Our company was recently purchased by Gannett from Digital First media. We love it. Cleaner copy and better benefits. I don't get all the hate on these forums.
Our company was recently purchased by Gannett from Digital First media. We love it. Cleaner copy and better benefits. I don't get all the hate on these forums.
A lot of people make fun of the Gannett "coach" title, and I get that some folks don't get what it means (especially if you're not inside journalism), but there are a lot of major (non-Gannett) publications and editors who have said in the past year that editors need to start working more as coaches to help improve the quality of their sections and their reporters.
If you don't know about Gannett's reputation, I'll assume you're new to the business and I'll do my best to explain in 200 words or less.
Gannett is notorious for "innovations" and short-lived concepts that really amount to little more than feel-good buzzwords dreamt up by someone who hasn't worked a beat in 20 years (if ever) and has lost touch with the demands of an ever-increasing workload on today's reporter. Or they're just stupid and lack common sense.
These concepts usually last six months to a year, just enough time for the grunts to adapt to it, until some genius in corporate comes up with the next great idea that the entire company is forced to adopt.
That's annoying enough, but it really only affects those at Gannett papers. What is worse is the effect their business practices have on the industry.
Starting around 2008 or 2009, when they hit a rough patch, Gannett became a pioneer in finding ways to gut newspapers while putting on a rosy smile and saying, "This will make us better," or my personal favorite, "This will allow us to focus on our communities and local coverage" at the same time they make half of each paper a USA Today insert.
The gutting also involved screwing over a lot of longtime, experienced employees.
From 2008-11 Gannett probably laid off in total somewhere between a third and a half of its workforce. Literally thousands of employees companywide. Most of these were older, veteran reporters -- some of them among the best in the business -- who had spent decades working their way up the food chain and were earning a decent salary. While it was a cold-blooded and possibly necessary business decision, phase two of that process was to eventually fill some of those positions with younger -- i.e., cheaper -- employees.

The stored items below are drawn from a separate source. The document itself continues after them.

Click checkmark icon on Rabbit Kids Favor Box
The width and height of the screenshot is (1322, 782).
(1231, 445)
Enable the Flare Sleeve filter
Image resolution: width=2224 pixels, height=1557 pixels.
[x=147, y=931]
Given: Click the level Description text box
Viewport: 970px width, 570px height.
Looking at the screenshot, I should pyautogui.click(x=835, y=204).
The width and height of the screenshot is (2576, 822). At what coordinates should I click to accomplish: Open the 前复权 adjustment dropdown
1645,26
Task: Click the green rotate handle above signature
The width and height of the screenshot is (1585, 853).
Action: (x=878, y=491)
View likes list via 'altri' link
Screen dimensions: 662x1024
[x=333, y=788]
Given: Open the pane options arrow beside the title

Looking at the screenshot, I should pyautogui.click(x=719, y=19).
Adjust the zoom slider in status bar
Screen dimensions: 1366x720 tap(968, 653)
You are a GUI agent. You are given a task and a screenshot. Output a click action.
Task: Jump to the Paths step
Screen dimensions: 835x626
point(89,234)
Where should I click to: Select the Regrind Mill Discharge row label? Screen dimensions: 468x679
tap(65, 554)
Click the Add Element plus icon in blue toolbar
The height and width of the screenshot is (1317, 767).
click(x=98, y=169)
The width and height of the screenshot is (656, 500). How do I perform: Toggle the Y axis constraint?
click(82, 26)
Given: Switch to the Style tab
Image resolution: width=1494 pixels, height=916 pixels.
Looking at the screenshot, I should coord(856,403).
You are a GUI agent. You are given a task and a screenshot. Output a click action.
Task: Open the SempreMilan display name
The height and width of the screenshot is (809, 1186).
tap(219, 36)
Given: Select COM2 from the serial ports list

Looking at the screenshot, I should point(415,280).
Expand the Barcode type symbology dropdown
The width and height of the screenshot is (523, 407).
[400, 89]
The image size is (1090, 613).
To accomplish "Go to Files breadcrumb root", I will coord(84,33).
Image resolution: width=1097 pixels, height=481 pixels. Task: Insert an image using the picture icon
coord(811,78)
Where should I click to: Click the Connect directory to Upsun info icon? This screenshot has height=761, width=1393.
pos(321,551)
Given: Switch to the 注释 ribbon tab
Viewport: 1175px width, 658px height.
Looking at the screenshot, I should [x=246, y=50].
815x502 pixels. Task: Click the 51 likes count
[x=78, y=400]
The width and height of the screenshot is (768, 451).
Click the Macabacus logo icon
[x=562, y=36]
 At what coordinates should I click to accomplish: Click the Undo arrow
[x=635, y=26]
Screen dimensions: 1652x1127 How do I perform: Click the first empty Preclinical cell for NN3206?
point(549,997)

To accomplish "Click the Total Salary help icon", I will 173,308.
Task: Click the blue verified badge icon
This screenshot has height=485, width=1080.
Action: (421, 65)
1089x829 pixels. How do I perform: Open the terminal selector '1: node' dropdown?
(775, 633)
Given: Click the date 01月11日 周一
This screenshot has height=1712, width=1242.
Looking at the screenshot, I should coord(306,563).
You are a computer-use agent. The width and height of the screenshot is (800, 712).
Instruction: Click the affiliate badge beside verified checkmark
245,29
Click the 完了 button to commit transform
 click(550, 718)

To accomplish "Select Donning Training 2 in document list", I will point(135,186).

The layoffs have calmed down some the last couple of years, but mainly because they don't call them that any more. Now they're "realignments" or "reorganizations" that somehow seem worse. Instead of just cutting a job, they make people interview for their old ones or move them into new positions by eliminating beats.
The net effect has been a radical change in newsrooms, where experience isn't as important as your number on the balance sheet. Ideally, the business model is to have people leave after a couple of years so they don't start to ask questions about when they might get a raise. The executives get bonuses, while the rank and file employees the company depends on on a daily basis live in constant fear of when the next great idea from corporate is going to come down the pipe.
Even THAT isn't the worst part, though. The worst part is that, being an industry leader that has had some financial success with these practices, Gannett has become a model for other companies to follow. Some, like CNHI, have even come up with their own sadistic twists by using furloughs instead of layoffs.
Industrywide it's led to a brain drain as those who haven't been laid off have fled the business for better, more secure options in other fields. Which is exactly what Gannett and newspaper executives want. They're in this to make money, after all, which isn't a crime. It's just a shame that they'd rather do it by putting the screws to, instead of rewarding, what should be their best, brightest and most experienced employees.
And if you cry foul, think that older employees need to get out of the way to give the younger generation a chance, just remember this -- you'll be in our shoes one day. Probably sooner than you think.
Hilarity from the newbie.I want to copy and paste this into every job thread.